I appreciate how Clark understands it is "the woman's way" to uphold honor through dishonor in the von Sternberg films of this era and who else best exemplies this than the original alleged "harlot with a heart of gold": Mary Magdalen? Granting Dietrich her name is, perhaps, not as subtle as it seems at first glance, guised as it is underneath Travis Banton's exotic feathers and seductive veils.

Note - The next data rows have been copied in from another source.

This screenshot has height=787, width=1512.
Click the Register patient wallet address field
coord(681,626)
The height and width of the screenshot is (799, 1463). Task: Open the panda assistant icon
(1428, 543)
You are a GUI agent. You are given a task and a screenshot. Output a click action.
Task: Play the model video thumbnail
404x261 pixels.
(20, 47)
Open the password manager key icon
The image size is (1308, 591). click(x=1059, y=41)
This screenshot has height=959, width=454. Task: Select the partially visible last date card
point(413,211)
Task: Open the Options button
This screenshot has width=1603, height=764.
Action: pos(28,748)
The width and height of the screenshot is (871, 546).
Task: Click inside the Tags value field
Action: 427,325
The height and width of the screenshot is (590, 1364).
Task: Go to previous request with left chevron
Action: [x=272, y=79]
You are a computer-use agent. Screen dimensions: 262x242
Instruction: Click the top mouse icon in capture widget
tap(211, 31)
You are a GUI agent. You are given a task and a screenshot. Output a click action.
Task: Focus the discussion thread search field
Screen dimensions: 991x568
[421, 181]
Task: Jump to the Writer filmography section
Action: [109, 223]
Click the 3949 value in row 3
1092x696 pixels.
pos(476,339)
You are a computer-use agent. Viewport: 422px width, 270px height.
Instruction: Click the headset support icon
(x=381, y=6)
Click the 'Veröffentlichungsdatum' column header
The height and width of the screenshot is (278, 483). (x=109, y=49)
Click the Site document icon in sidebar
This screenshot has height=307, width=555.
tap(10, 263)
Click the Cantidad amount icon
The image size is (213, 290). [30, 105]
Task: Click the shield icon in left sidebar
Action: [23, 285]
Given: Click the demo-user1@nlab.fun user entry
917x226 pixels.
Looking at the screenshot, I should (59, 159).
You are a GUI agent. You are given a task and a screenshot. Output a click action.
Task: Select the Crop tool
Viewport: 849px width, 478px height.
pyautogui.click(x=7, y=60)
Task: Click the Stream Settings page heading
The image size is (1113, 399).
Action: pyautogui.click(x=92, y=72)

What's of noted interest—and a reminder to dismissive critics of the patina acquired by a film over time—is how poorly Shanghai Express was reviewed by Variety back in 1932. Though Josef von Sternberg was given credit for making "this effort interesting through a definite command of the lens", that mention barely suffices to describe the lustrous and complex superimpositional textures of the film. Prayer has never been rendered as voluptuous as when Shanghai Lily prays for the safety of Doc while superimposed smoke plumes from the train's chimney stack lift her prayer heavenwards.

Variety opined "Dietrich's assignment is so void of movement as to force her to mild but consistent eye rolling" and claimed that Shanghai Express ran "much too close to old meller and serial themes to command real attention" and yet—if it weren't for online archives—what measure of attention would that Variety review now receive in the wake of the film's acquired cult following? A caution to all words that images rule.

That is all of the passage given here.